Step 3: Validate delivery of S3 Inventory reports
After you’ve successfully deployed the CloudFormation template, select any of your tagged S3 buckets and check that it now has an S3 Inventory report configuration. To do this, navigate to the S3 console, select a tagged bucket, select the Management tab, and then select Inventory, as shown in Figure 5. You should see that an inventory configuration exists. An inventory report will be delivered automatically to this bucket within 1 to 2 days, depending on the number of objects in the bucket. Make a note of the name of the bucket where the inventory report will be delivered. The bucket is given a semi-random name during creation through the CloudFormation template, so making a note of this will help you find the bucket more easily when you check for report delivery later.
Step 4: Confirm that reports are queryable with Athena
- After 1 to 2 days, navigate to the inventory reports destination bucket and confirm that reports have been delivered for buckets with the __Inventory: true tag. As shown in Figure 6, a report has been delivered for the adams-lambda-functions bucket.
- Next, navigate to the Athena console and select the AWS Glue database that contains the table holding the schema and partition locations for all of your reports. If you used the default values for the parameters when you launched the CloudFormation stack, the AWS Glue database will be named s3_inventory_database, and the table will be named s3_inventory_table. Run the following query in Athena:
The outputs of the query will be a snapshot aggregate count of objects in the categories of SSE-S3, SSE-C, SSE-KMS, or NOT-SSE across your tagged bucket environment, before encryption took place, as shown in Figure 7.
From the query results, you can see that the adams-lambda-functions bucket had only two items in it, both of which were unencrypted. At this point, you can choose to perform any other analytics with Athena on the delivered inventory reports.

→ The data
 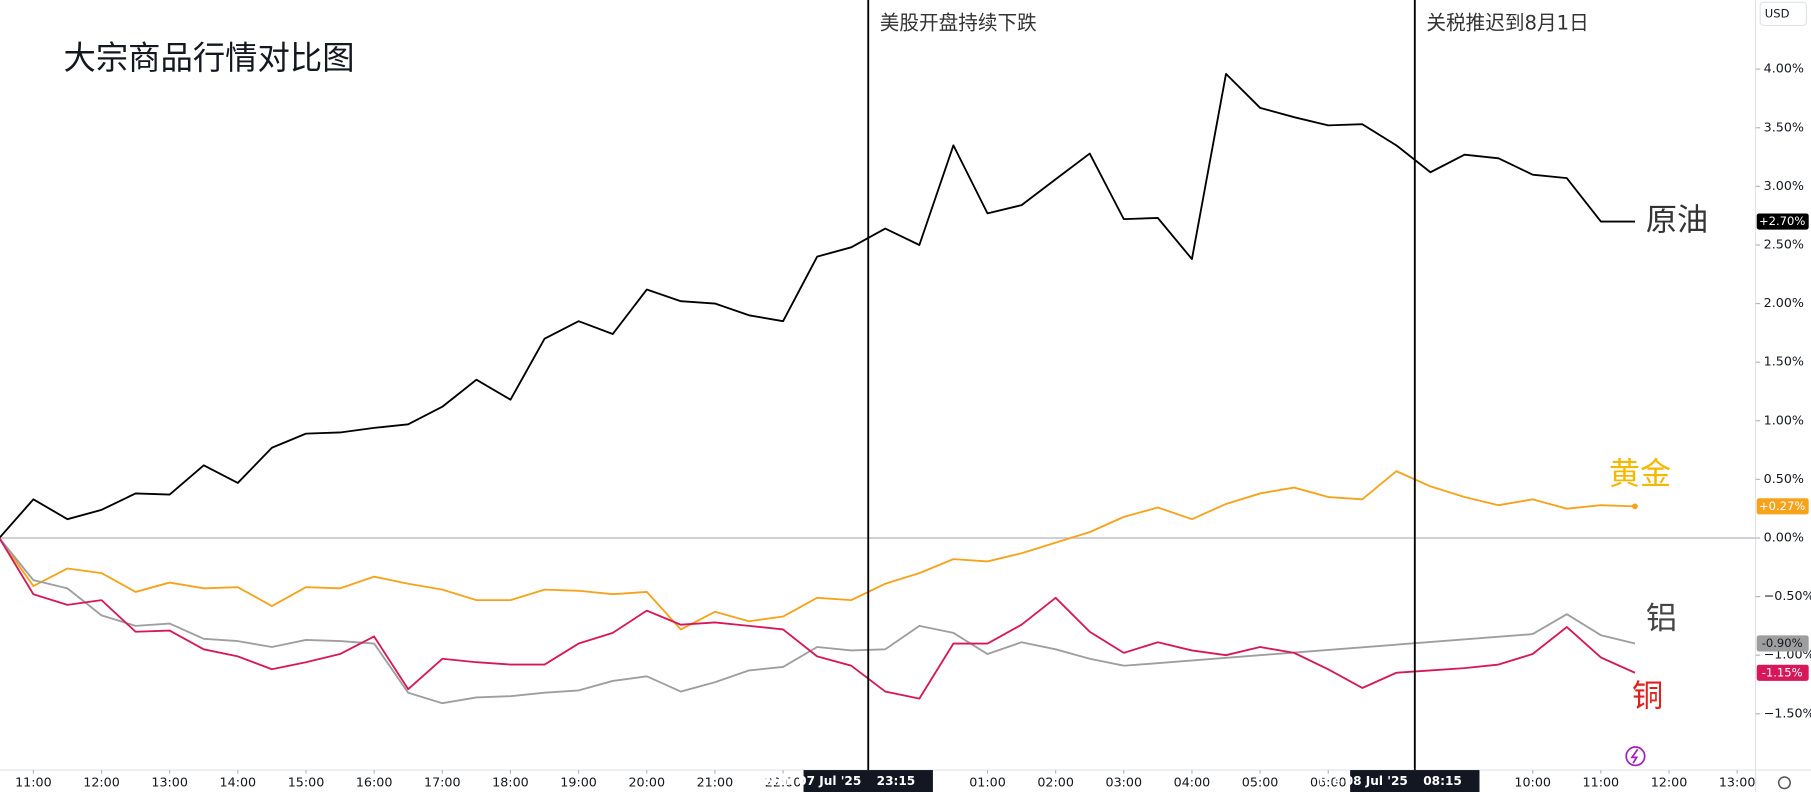 I want to click on gap-connector, so click(x=1328, y=650).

→ Your tasks
**a)** According to the S3 Inventory reports guide, how soon will an inventory report be delivered to a tagged bucket?
**b)** In the S3 Inventory reports guide, take the part that opens with the words containing "From the query" and closes with "delivered inventory reports.", swap "unencrypted" for "encrypted", and write the part out again.
The lines have no connection to the text above them.

→ Solved problems
**a)** Within 1 to 2 days, depending on the number of objects in the bucket.

**b)**
From the query results, you can see that the adams-lambda-functions bucket had only two items in it, both of which were encrypted. At this point, you can choose to perform any other analytics with Athena on the delivered inventory reports.